The planning of efficient delivery routes presents a variety of technical and logistical challenges. Routes may be fixed or variable. Postal mail delivery is an example of a fixed-route system, in which deliveries are made to the same addresses each day along a fixed route. Variable routes greatly complicate the route planning process. In many modern service businesses, delivery routes change in order to accommodate the changing needs of customers. In a parcel delivery service business, for example, delivery and pickup routes change frequently, as often as every day. Incremental improvements in efficiency within a variable-route system can yield great dividends in performance, profitability, and overall value.
A region to be served by a business may be divided into a collection of local service territories. Each service territory may include one or more hubs, from which a staff of service providers (drivers) in a fleet of vehicles may be dispatched to serve the territory. For many types of businesses, customer participation and daily demand are generally stochastic (random). A subset of customers with a repeating or daily need may sometimes be identified. Generally, however, the list of participating customer addresses will vary significantly on any given day. The types of services provided along the route may also vary significantly.

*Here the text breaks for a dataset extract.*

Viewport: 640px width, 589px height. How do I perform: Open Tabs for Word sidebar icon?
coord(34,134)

For example, the service may include pickups as well as deliveries. Additionally, the service types often include specific pickup times or guaranteed delivery times.

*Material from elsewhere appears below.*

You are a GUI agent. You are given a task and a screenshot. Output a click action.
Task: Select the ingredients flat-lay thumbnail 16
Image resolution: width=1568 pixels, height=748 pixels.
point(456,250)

The system constraints on a service business include the number and capacity of the vehicles in its fleet, the number of drivers, and the number of hours in a work day. The geography of the service territory also creates a unique set of constraints and challenges.
One approach to serving a territory, for example, may include dispatching vehicles from a central hub to a specific outlying area or cluster. The cluster method is not the most efficient approach for several reasons, including the fact that each vehicle is not being fully utilized between the hub and the outlying cluster. The inefficiencies of the cluster method increase as a service territory grows in size.
Another approach sometimes used for a service territory, for example, is to dispatch vehicles along major roads extending away from the hub, and along the same or different major roads when returning to the hub at the end of the work day. While this practice of dividing the territory into loop routes may meet customer demand, it is typically not the most optimal way to service an area. Like the cluster method, the loop method becomes less and less efficient as the service territory grows in size and the loops become narrower and longer.
Other approaches developed based on experience or tradition also become inefficient over time and result in significant losses in productivity when a service territory grows in size and complexity.
A variety of mathematical solutions have been developed in the field which attempt to generate solutions for the so-called Vehicle Routing Problem (VRP). These complex algorithms are generally impractical for daily route planning because they typically require far too much computation time. Add the variable of stochastic customer demand, and the mathematical algorithms grow more complex and require even longer computation times. Thus, there exists a need in the art for a route planning and optimization system capable of generating a solution quickly enough to dispatch a fleet of vehicles on a daily basis.
Driver familiarity with particular routes and customers is a goal for many service businesses. To date, however, the factor of driver familiarity has not been considered when planning daily routes that are optimized on a daily basis to meet a variable demand. Thus, there exists a need in the art for a route planning and optimization system that promotes driver familiarity while meeting the efficiency requirements of a stochastic demand.